How Did 4chan Get Hacked ? Here’s How!

How Did 4chan Get Hacked ? Here’s How!

On April 16, 2025, chaos erupted across the internet as users of the infamous imageboard 4chan were locked out of their accounts. But this wasn’t just a routine outage. No — 4chan was hacked, and the culprits? A rival gang of meme-loving internet dwellers from a site called Soyjack.party — or Sharty, as it’s mockingly known.

The attackers didn’t just break in — they made a statement. They revived an old 4chan forum and simply posted:

“You got hacked.”

But that was just the beginning.


🚨 What Was Leaked?

The hackers went way beyond digital graffiti. They accessed and leaked:

  • Internal moderation tools
  • Private staff emails
  • IP logs of 4chan’s “janitors” — low-level moderators
  • Even source code from 4chan’s backend

One disturbing revelation? Banned users are shown one reason, but staff see a different, more specific one — a practice eerily similar to how platforms like YouTube operate internally.


How Did it Get Hacked? It Was a Real Hack — Not a Phishing Job

Unlike typical hacks involving stolen passwords or phishing scams, this was a pure code exploit — something straight out of a Hollywood movie.

Here’s how they did it:

  • 4chan allows PDF uploads on certain boards.
  • But it doesn’t verify if those files are actually PDFs.
  • That opens the door to PostScript files — which contain code that gets passed into an ancient tool called GhostScript to generate thumbnails.

The punchline?
4chan’s version of GhostScript is from 2012.

GhostScript, in that outdated state, has multiple known vulnerabilities. The hackers used this exploit to gain root access, effectively becoming superadmins.

And it gets worse…


🧠 4chan’s Tech Stack Is a Museum of Mistakes

Here’s what else the attackers uncovered:

  • 4chan is still running PHP, with a version last updated in 2016
  • The server OS? FreeBSD 10.1 — discontinued since 2014
  • The database? MySQL with InnoDB, hosting over 10 million bans
  • They aggressively fingerprint every browser to track and stop spam and evade bans

In short? 4chan’s infrastructure is a security disaster that’s been waiting to happen.


😬 Who Are the Hackers?

Turns out, they’re former users of an old 4chan board called /qa/ — originally used for Q&A, but later taken over by soyjack meme culture, moderation drama, and nonstop cross-board beefs. The board was shut down in 2021, which led to the birth of Soyjack.party as a spiritual successor.

Now, the exiled jacks have returned, reclaiming the dead /qa/ board as part of their symbolic victory.
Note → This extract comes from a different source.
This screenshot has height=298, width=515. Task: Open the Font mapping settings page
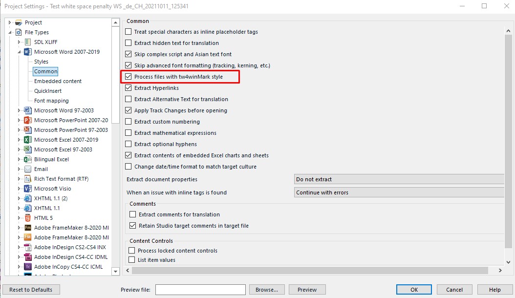pyautogui.click(x=51, y=101)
💡 A Bigger Problem: Outdated Software, Zero Funding

Here’s an ironic twist. The CVE database — the main government-backed tool that tracks vulnerabilities like the one used in this hack — was nearly defunded by the U.S. government on the same day as the breach. Thankfully, the decision was reversed last-minute, but it raises a bigger concern about digital security awareness and infrastructure negligence.


⚙️ Better Tools Exist — So Why Not Use Them?

The breached setup at 4chan is laughably outdated, especially compared to modern tools like Timescale, a high-performance, open-source analytics database built on PostgreSQL. It’s optimized for real-time data and scalable apps — unlike 4chan’s prehistoric stack.


🔚 Final Thoughts

This wasn’t just a prank. It was a full-blown hack executed with finesse, exploiting neglected security and exposing internal secrets. While most user data remains safe — for now — the breach could change how anonymity, moderation, and cybersecurity are viewed on platforms that thrive in the shadows.

The soyjacks didn’t just return — they took the throne.